About ten years ago I heard the term ”caregiver fatigue” for the first time. I was experiencing stress, insomnia, restlessness, and general dissatisfaction with life the way I was living it. I called a counselor friend and made an appointment to see him. He wanted to see me as a friend with no charge but I insisted on being “on the books.”
I shared the feelings listed above, but these feelings were accompanied by a desire to move to another place and start again. I had questions about my place in the universe and what difference would it all mean after I died? I overreacted to minor nuisances and felt tired and rundown. I was anxious and slightly depressed. My life revolved around ministry to people in hospital and nursing homes. Death and dying were always there. How could I help people have hope when I was beginning to lag in hope?
I had the feeling of giving and giving until you have no more to give.

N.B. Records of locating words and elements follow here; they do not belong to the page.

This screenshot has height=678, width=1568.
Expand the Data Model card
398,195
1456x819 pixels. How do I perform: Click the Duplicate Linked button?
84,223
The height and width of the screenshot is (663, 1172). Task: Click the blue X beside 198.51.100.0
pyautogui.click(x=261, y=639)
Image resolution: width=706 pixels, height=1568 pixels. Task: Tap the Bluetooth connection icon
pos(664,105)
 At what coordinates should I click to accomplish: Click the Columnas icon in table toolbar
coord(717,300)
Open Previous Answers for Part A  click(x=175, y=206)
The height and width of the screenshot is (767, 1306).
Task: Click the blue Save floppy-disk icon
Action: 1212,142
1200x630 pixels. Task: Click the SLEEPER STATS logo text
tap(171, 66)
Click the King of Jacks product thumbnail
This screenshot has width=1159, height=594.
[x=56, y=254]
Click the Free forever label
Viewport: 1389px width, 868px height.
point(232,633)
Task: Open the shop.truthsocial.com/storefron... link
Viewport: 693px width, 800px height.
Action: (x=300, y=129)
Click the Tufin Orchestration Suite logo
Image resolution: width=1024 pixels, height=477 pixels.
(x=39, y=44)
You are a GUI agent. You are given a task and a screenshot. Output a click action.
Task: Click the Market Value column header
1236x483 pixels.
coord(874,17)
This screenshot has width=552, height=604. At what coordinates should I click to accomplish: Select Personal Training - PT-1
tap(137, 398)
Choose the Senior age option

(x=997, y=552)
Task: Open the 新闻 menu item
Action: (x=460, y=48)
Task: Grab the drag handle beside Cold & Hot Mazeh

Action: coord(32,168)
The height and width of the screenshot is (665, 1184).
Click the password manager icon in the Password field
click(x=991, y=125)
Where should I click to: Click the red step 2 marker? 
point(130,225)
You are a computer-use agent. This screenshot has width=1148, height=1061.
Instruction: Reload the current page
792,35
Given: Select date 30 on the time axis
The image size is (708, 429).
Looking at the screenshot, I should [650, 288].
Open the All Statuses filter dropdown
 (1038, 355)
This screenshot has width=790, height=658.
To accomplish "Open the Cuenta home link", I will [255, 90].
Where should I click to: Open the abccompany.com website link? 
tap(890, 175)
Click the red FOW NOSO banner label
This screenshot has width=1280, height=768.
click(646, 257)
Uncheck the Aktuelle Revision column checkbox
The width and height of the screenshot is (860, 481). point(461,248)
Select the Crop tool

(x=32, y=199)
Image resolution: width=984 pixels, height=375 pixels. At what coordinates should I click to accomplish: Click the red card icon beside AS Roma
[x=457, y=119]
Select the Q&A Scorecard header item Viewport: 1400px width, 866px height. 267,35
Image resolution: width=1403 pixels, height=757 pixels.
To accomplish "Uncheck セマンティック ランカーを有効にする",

You wonder if people like/love you because you do things for them or because they like/love you as the person you are? Would they like/love me for who I am if I did nothing for them except be a friend?
I shared the feelings I was having and my counselor friend said I had “caregiver fatigue.” Anyone who is any kind of a caregiver can experience caregiver fatigue. This includes ministers, fire fighters, police, those in medical fields, or anyone who is in a caregiving role.
What I am calling caregiver fatigue is often referred to as compassion fatigue and is defined for nurses as a combination of physical, emotional, and spiritual depletion associated with caring for patients in significant emotional pain and physical distress. It is also related to burnout.
In professional literature compassion fatigue is usually related to personal trauma experienced in connection with vocation. Burnout is defined as a cumulative process marked by emotional exhaustion and withdrawal associated with increased workload and institutional stress and is NOT trauma-related. Regardless of the term, the effects on the person are the same and are very debilitating.
If you have more than one of the following symptoms you could have the beginnings of caregiver fatigue:
- Emotional exhaustion
- Reduced sense of personal accomplishment or meaning in work
- Mental exhaustion
- Decreased interactions with others (isolation)
- Depersonalization (symptoms disconnected from real causes)
- Physical exhaustion
- Little or no leisure time.
I am in early stages of caregiver fatigue again. How will I deal with it? I am considering my workload and work schedule. Do I really need to see everyone who wants to be seen or everyone who is ill? Can I delegate more to others who are looking for ways to be useful?
I am trying to have more leisure time and spend time with friends and family. I must learn the favorite word of every two-year-old: “no.” I must devote more time to “me” and my needs. I must learn to relax, to have fun, and enjoy life. I must strengthen my devotional life. I must change some of my behavior patterns, like going to a professional baseball or football game on Sunday afternoon instead of napping or studying. I have started making friends with children.
In Scripture we see Jesus on numerous occasions leaving the multitudes and going alone to a quiet place for prayer and renewal. He knew the value of replenishing his inner resources and you and I must follow the example of Jesus. We simply need to act upon what we know to be in our best interests
Yes, there are those who will be critical if a minister seems to be giving less than 150%of effort. I was reared in that culture and it has taken a lifetime of experience for me to learn that God does not want us to burn out or to have caregiver fatigue. He wants us to relax and enjoy the few years we have on earth.